職場の試着室で起きるポルターガイストのような不思議な体験談

不思議な体験談

私が以前勤めていた職場の出来事です。
二階建のスーパーの二階部分(衣料品店)なのですが、以前より試着室が何かおかしいといわれていました。

店内中央部に設置してある試着室。

不正行為の防止のため、レジから人が入るのを確認できるようにしてありますので誰か入ればすぐにわかります。そんな見やすい場所にある試着室なのですが。

点けたはずの試着室の電灯が消えている。逆に消したはずなのについている。それが頻繁に起こる。
上司がやたら不思議がっていましたが、個人的には只の不注意だと思っていました。

ある日、中学生くらいのお客様が試着室でイタズラをして電灯のスイッチ(ヒモ式)が壊れてしまいました。ヒモをいくら引っ張っても電灯は点いたまま。仕方がないので修理していただくまで、閉店前にコンセントを抜くことに決まりました。

閉店時には就業時間の問題もあり、私一人きり。店を閉めレジ周りの片付けをしていると試着室の方からカチカチッと音が聞こえました。ボールペンを早く二度ノックするような音でした。

(誰か残っていたのかな)そう考えて試着室、それから店内を見回りますが、誰もいません。

やけに耳に残る音だったので店内を見回りした後には事務所の方にも向かいました。

二階には私一人きりなのをしっかりと確認。狐につままれたような思いでレジに戻り作業を再開すると、またカチカチと音が聞こえました。

先程と同じボールペンのノック音のような音。
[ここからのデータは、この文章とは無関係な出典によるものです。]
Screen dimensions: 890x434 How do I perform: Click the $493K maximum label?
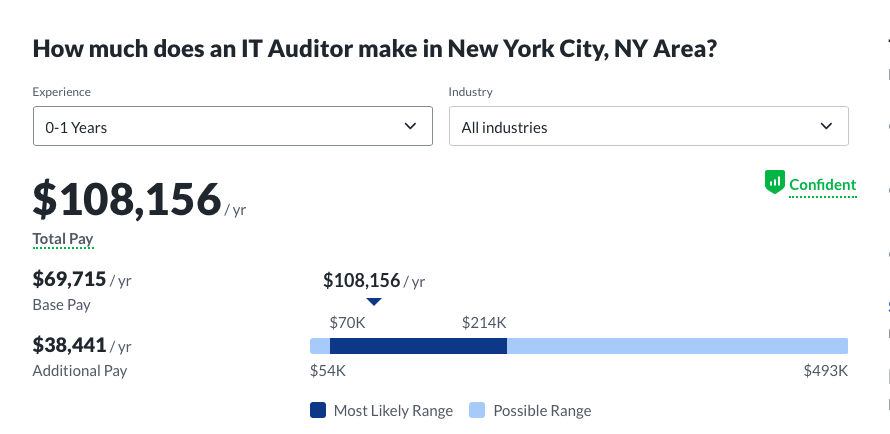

それが試着室の電灯のヒモを引っ張る音だと気付いた後はもう、急いで片付けを済ませ店を出ました。
誰もいないのは確認済みだったのですから。
次の日上司に報告すると「ほら、やっぱりね」とどこかすっきりされた表情をされたのを覚えています。

この試着室、その後も電灯は点いたり消えたりしましたが、従業員がヒモを引っ張る手間が増えるだけだったので放置していました。子どものいたずらのようなもので有害な行為でもないですし。

ただ、電灯以外にもう一度不思議な出来事がありました。
試着室の前に円形のハンガー(手で廻せるタイプのものです)を置いていましたら、ある日、周りに誰もいないのにゆっくりと廻っていました。小さな子が隠れて廻しているのかもと思い近付きましたが、誰もおらず。

私が近付くと、これまたゆっくりと動かなくなりました。注意されそうになって子どもが逃げ出した後のように。
試着室の鏡は見ませんでした。でも、覗いてみたら鏡の中で誰かが廻しているのが見れたのかもしれませんね。